The fifteenth century marked the beginning of the great age of Western discovery and exploration that took place along with the Renaissance, the revival of the classical forms developed by the ancient Greeks and Romans, and the intensified concern with secular life, humanism, and the importance of the individual. Apparently inspired by Polo's belief that the Orient and its riches might be reached by sailing west from Europe, Christopher Columbus set sail in three small caravels, the Santa Maria, the Nina, and the Pinta, in 1492. Columbus carried with him a copy of Marco Polo's book in which he had made notations on the margins of some pages.
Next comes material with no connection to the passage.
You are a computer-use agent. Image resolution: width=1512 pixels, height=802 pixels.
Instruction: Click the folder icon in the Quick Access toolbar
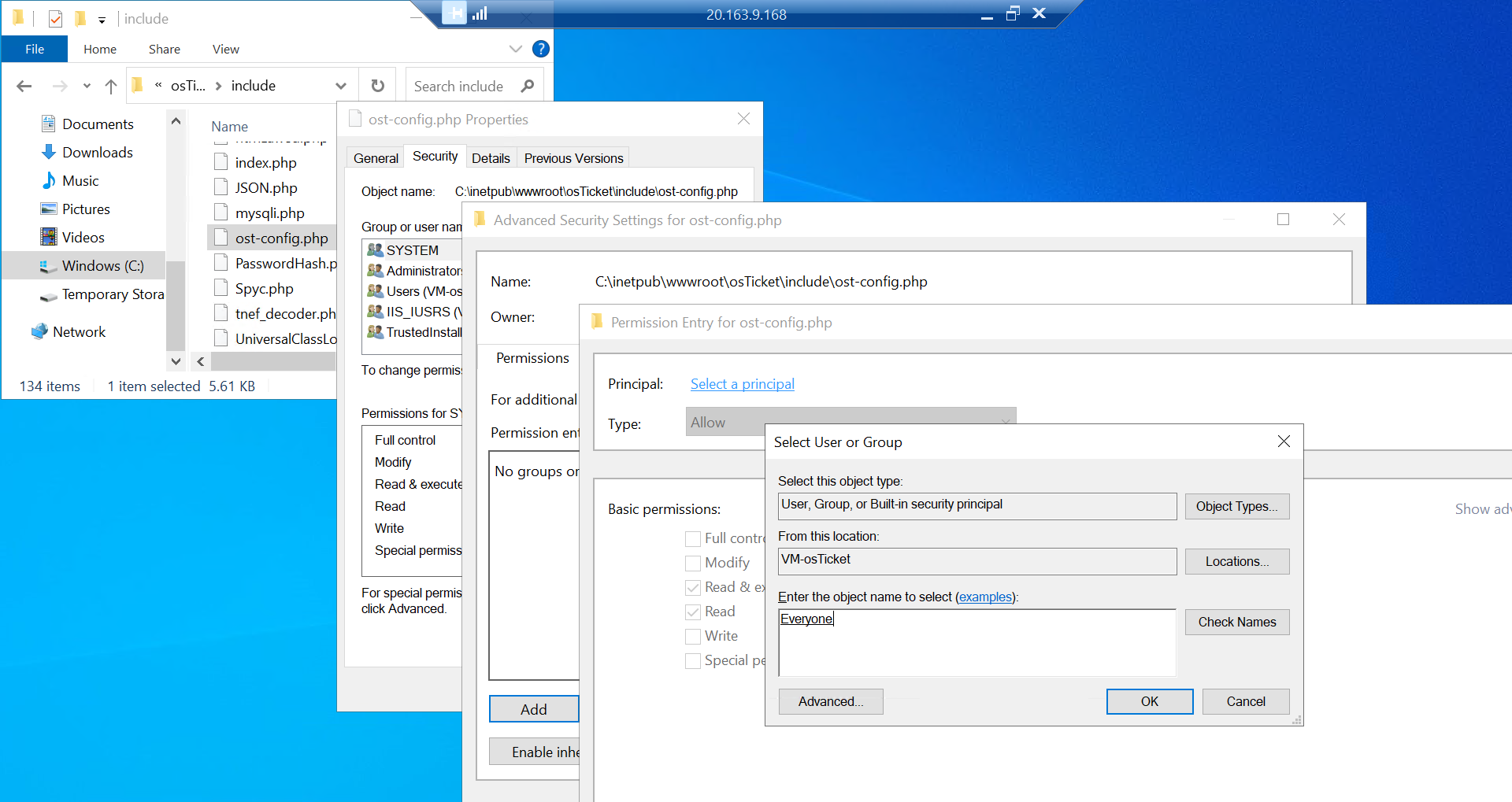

Columbus, of course, found the Americas and not the Orient, but believing he had reached India or the East Indies, he labeled the natives as "Indians." It was a few years later that Amerigo Vespucci, an Italian navigator, sailed along the northern coast of South America and concluded in 1499 that the lands discovered by Columbus belonged to a new continent and not the Orient. Martin Waldseemuller, a German geographer and mapmaker, read Vespucci's journal and suggested the new lands be called America, an adaptation of Vespucci's first name. By then King Henry VII had sent John Cabot, the English navigator and explorer, to find a direct western route to the Orient. Aboard his ship the Matthew with a crew of eighteen, Cabot left Bristol in May 1497 and in late June landed on what must have been Cape Breton Island, now part of Nova Scotia, and then sailed along what is today the coasts of Labrador, Newfoundland, and New England. Cabot claimed his discovery for England.